Segundo ele, os motoristas “estão escolhendo demais” e não pegam mais corridas que não consideram justas. “As plataformas estão cobrando preços variáveis para os passageiros, mas também estão levando mais valor que o motorista”, diz. “O aumento do preço não vai diretamente para quem dirige.”
Uber e 99 confirmam o desequilíbrio de oferta em determinados momentos. Segundo a Uber, em horários de pico, há mais passageiros do que motoristas.
“Se nos meses iniciais da pandemia a demanda caiu abruptamente devido às orientações de isolamento social, depois as pessoas que antes não usavam a Uber no dia a dia passaram a optar pelo app”, destaca em nota.
“Com esse desequilíbrio temporário do mercado, também podem ocorrer com mais frequência tanto cancelamentos pelo usuário (que não deseja esperar mais tempo pela viagem) quanto recusa de viagens pelo motorista (que, pelo cenário de demanda em alta, pode presumir que haverá novos chamados de maior ganho na sequência, por exemplo)”, diz.

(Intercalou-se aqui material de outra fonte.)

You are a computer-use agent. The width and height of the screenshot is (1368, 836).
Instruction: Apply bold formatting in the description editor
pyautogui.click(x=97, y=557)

A empresa implementou o preço dinâmico diante do cenário e reforçou uma política de indicação, em que motoristas cadastrados ganham recompensa quando novos indicados realizam certo número de viagens.
Também lançou uma campanha com objetivos de viagens semanais para aumento de remuneração.
A 99 destaca que em períodos de alta demanda, os valores podem sofrer alterações, e que percebeu aumento significativo no volume de corridas nos últimos meses, impulsionado pela retomada das atividades nas cidades e pela adoção de carros por aplicativo pela classe C.
“Atenta aos efeitos da crise econômica global e o impacto dos preços dos combustíveis na atividade dos motoristas parceiros, a 99 investe esforços para manter o equilíbrio do marketplace e contribuir para manter os ganhos dos condutores”, afirma.
Acrescenta que lançou um pacote que prevê repasse integral do valor da corrida aos condutores em localidades e horários específicos, “o que já representou ganhos extras de mais de R$ 10 milhões para os motoristas”.
Destaca, também, que prevê um pagamento adicional para situações em que o motorista fica parado por muito tempo e que iniciou, em São Paulo, testes com concessão de kits de conversão de GNV com preços mais acessíveis aos motoristas da plataforma.